• TASK INSTRUCTIONS: Restate word for word each line from the one containing "You are a computer-use" through the end of the material, and nothing more. Drop every picture.

• EXTRACTED MATERIAL:
+-------+
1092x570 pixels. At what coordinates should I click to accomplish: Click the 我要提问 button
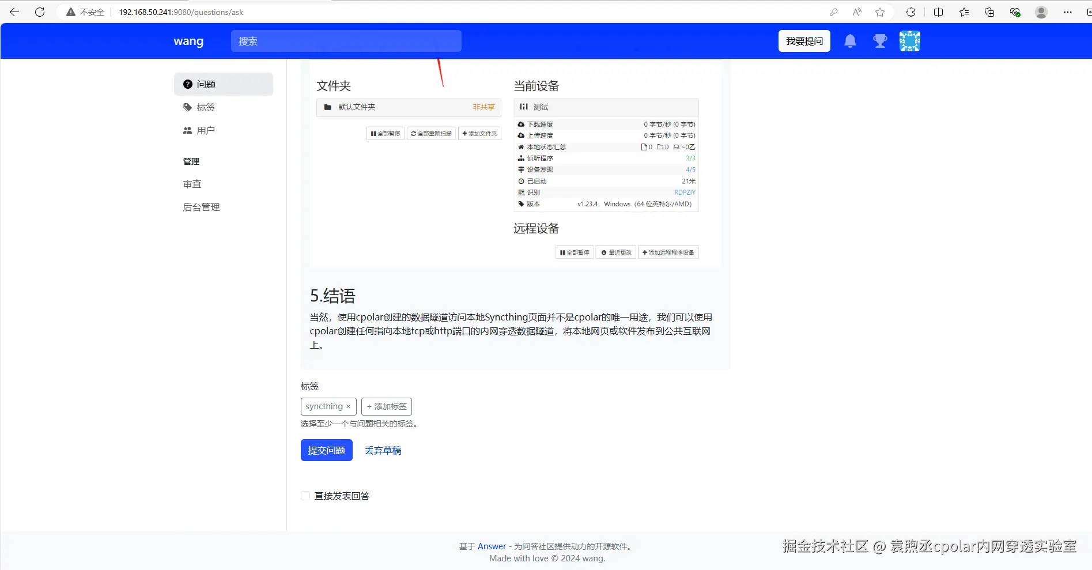[x=804, y=40]
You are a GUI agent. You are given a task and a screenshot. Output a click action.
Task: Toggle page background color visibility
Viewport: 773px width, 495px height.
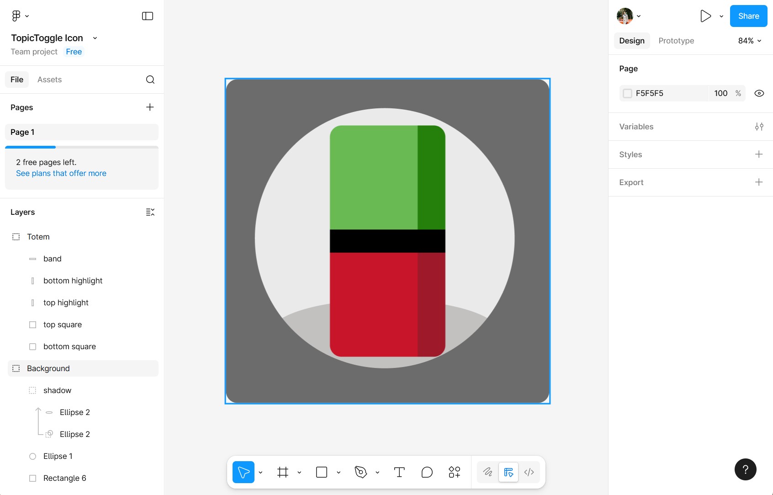point(759,93)
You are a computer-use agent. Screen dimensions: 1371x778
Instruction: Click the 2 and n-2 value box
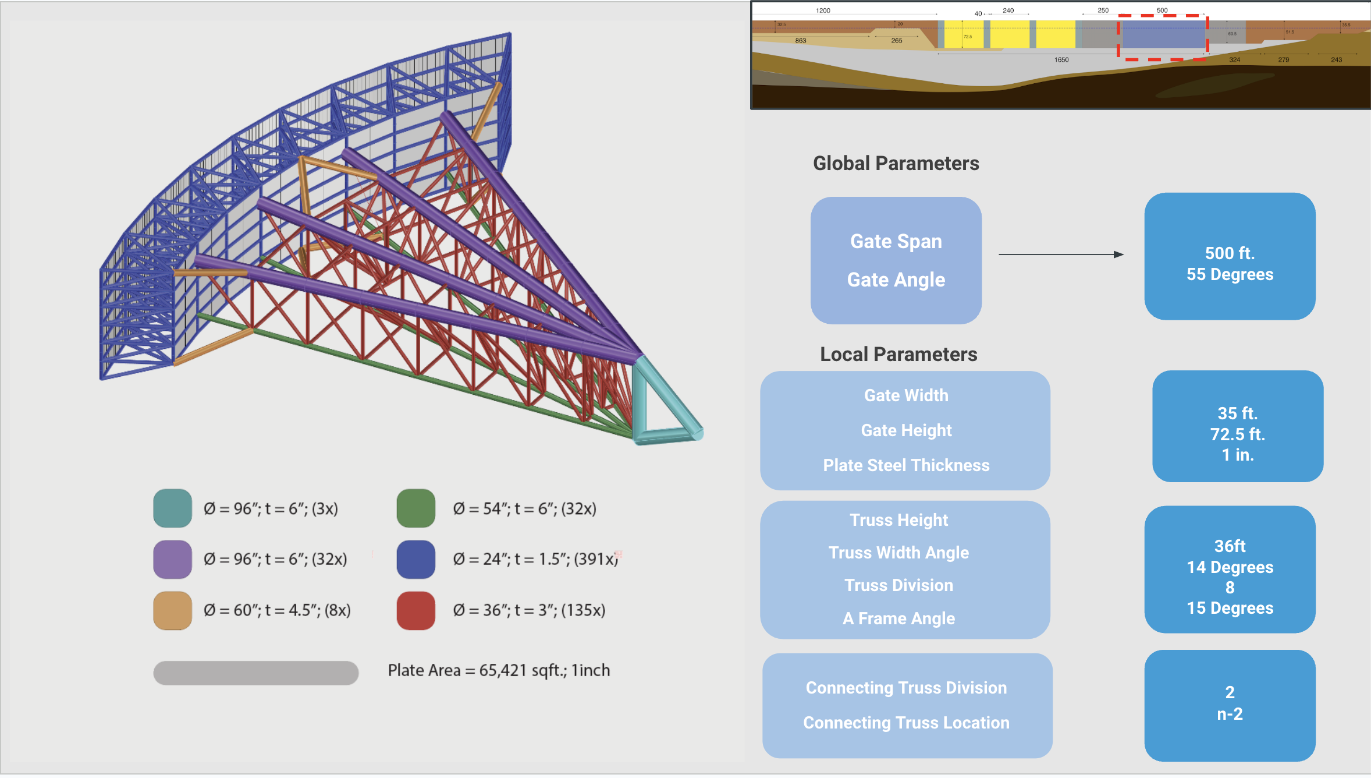pos(1230,705)
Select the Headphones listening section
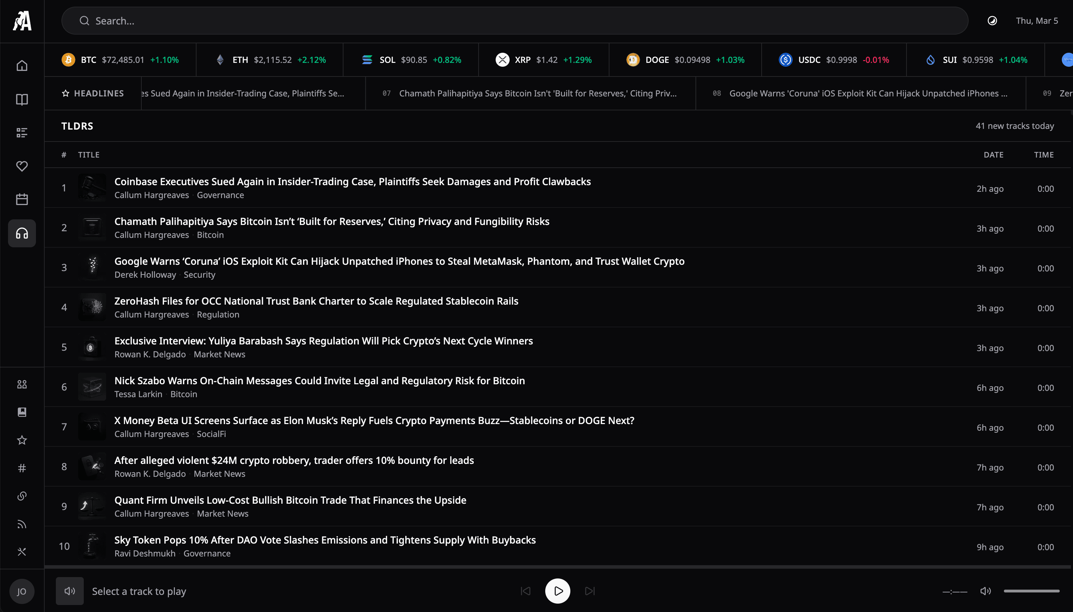 (21, 233)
+-------+
• EXERCISE RESULT:
You are a computer-use agent. Screen dimensions: 1371x778
Instruction: Click the 2 and n-2 value box
pos(1230,705)
Select the Headphones listening section
 (21, 233)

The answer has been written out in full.